WHAT YOU HAVE TO DO = Transcribe exactly, and without pictures, only the lines from the one bearing "Screen dimensions: 710x359" through the final line of the data below.

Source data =
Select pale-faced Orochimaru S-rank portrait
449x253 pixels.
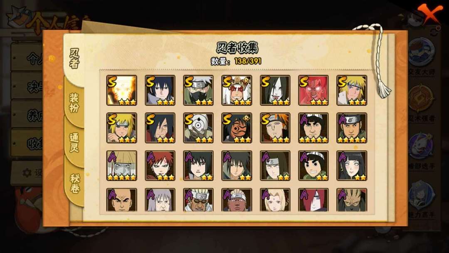coord(275,90)
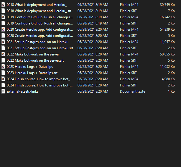The image size is (181, 167).
Task: Click the MP4 icon for 0018 deployment video
Action: click(x=3, y=5)
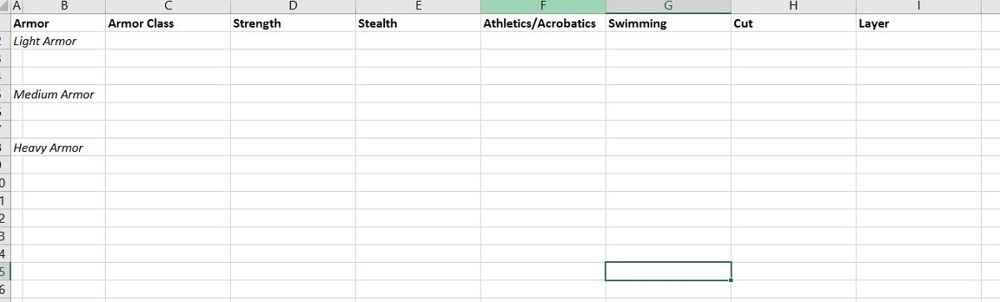
Task: Select entire column C via its header
Action: 168,7
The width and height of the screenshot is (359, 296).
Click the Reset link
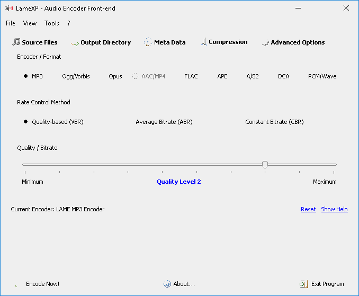pyautogui.click(x=308, y=209)
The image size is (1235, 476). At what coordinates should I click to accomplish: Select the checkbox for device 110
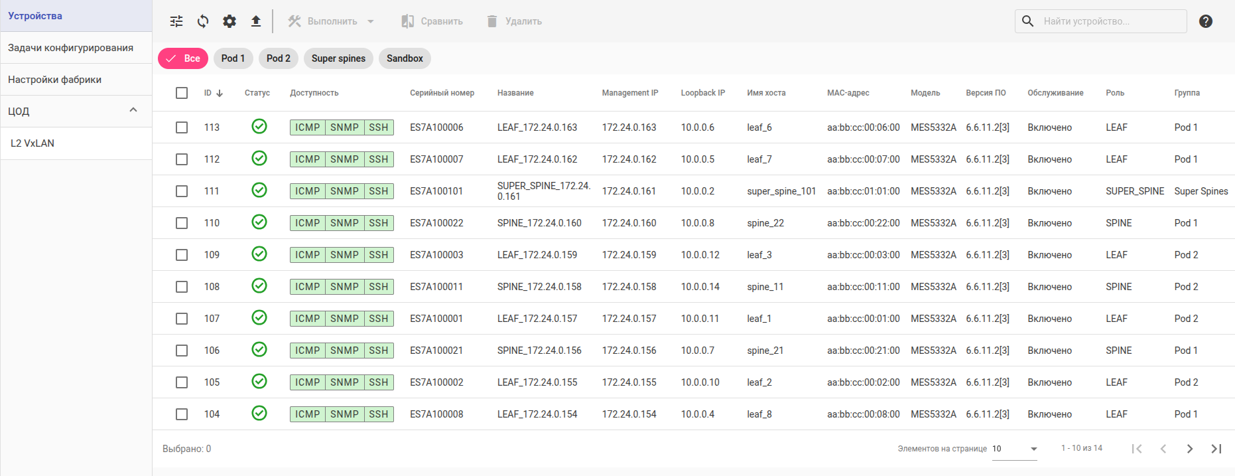click(182, 223)
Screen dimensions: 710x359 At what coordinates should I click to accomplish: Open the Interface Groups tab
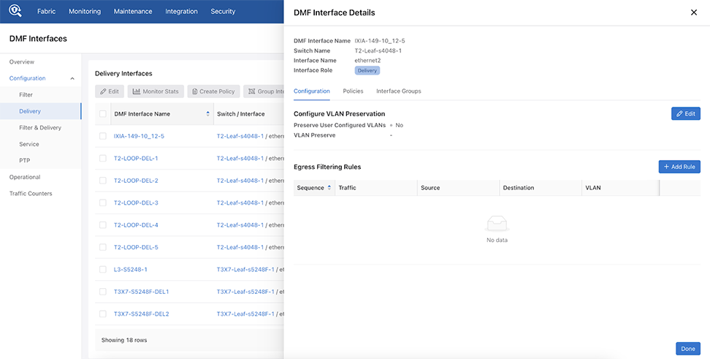point(398,91)
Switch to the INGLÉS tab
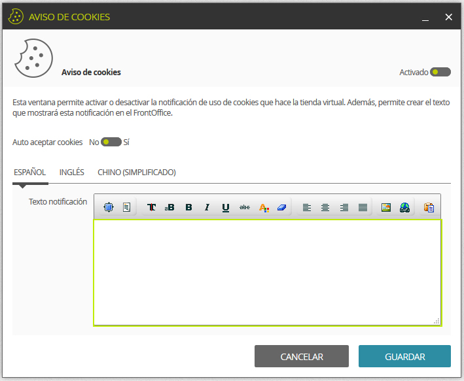 coord(71,173)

RESPONSE BOX =
Screen dimensions: 710x359 At what coordinates should I click to accomplish: Open the Interface Groups tab
point(398,91)
Switch to the INGLÉS tab
 coord(71,173)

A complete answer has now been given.